§ TASK OBJECTIVE: Word for word, copy the entire listing below, but do not carry over any pictures.

§ DATASET RECORDS:
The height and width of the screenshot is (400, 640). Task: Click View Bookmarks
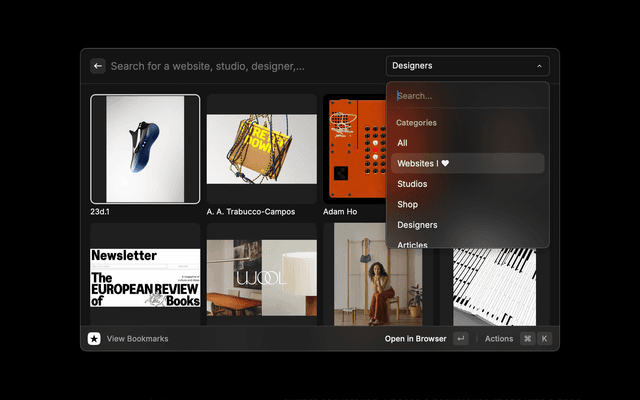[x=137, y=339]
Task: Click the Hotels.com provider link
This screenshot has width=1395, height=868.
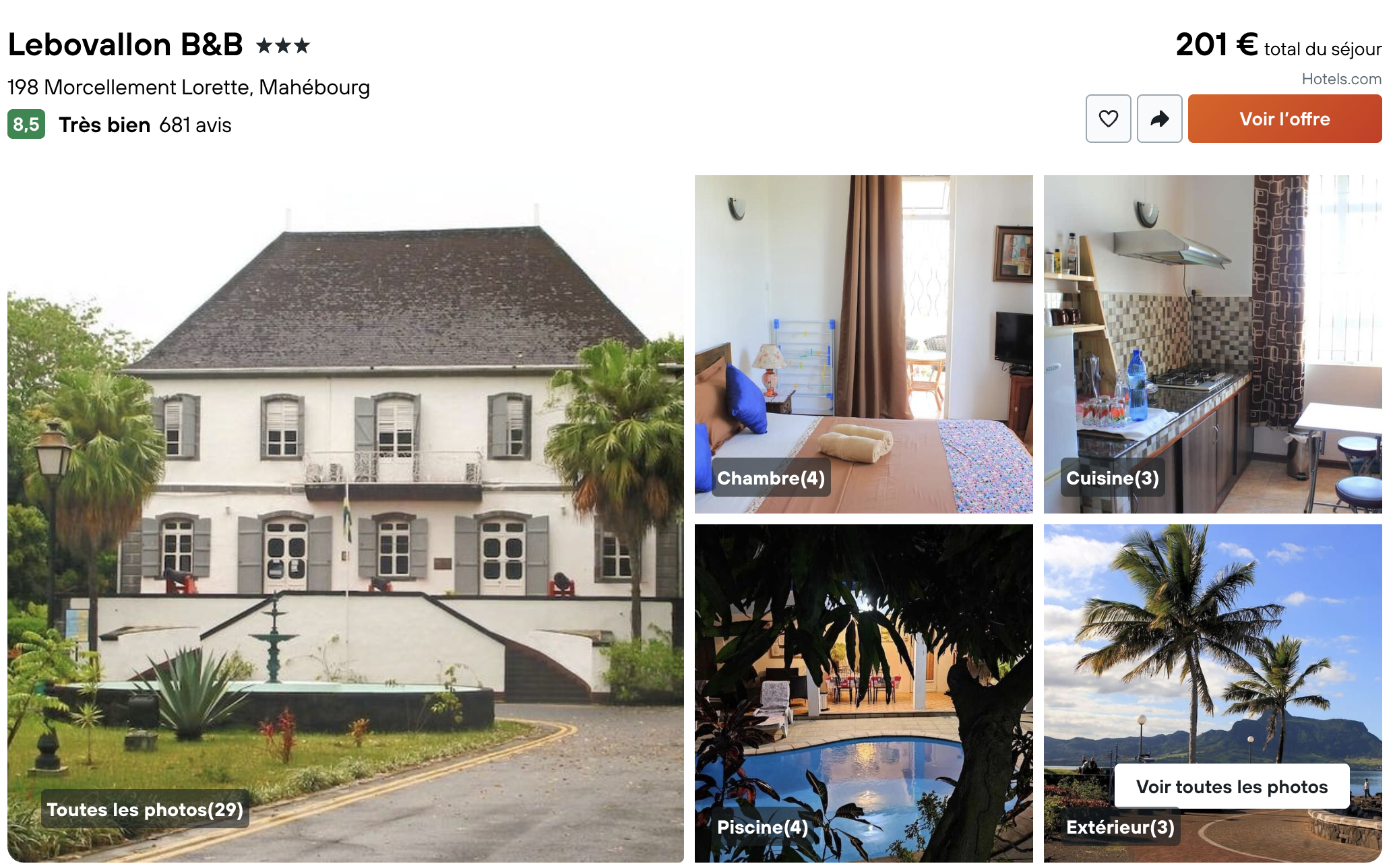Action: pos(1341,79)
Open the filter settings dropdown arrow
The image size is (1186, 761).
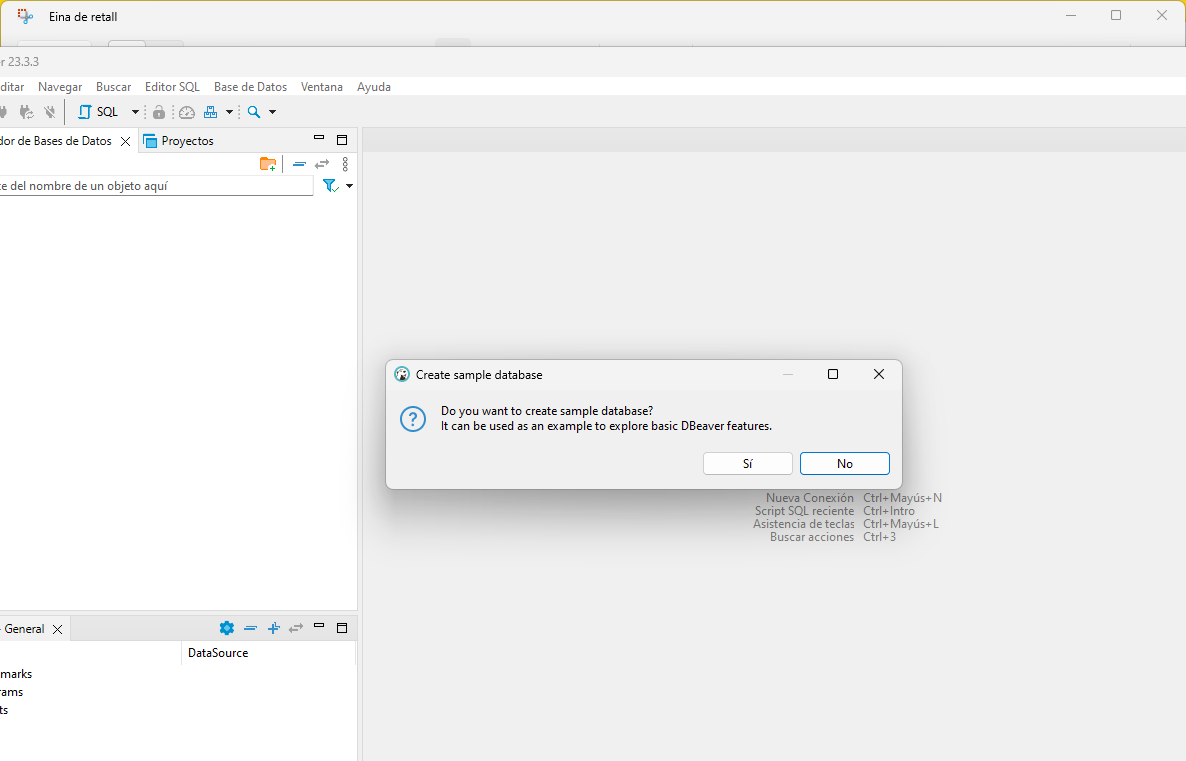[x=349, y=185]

§ OUTPUT:
The height and width of the screenshot is (400, 640). Task: Click View Bookmarks
[x=137, y=339]
Task: Click the Hotels.com provider link
This screenshot has width=1395, height=868.
Action: pos(1341,79)
Open the filter settings dropdown arrow
The image size is (1186, 761).
[x=349, y=185]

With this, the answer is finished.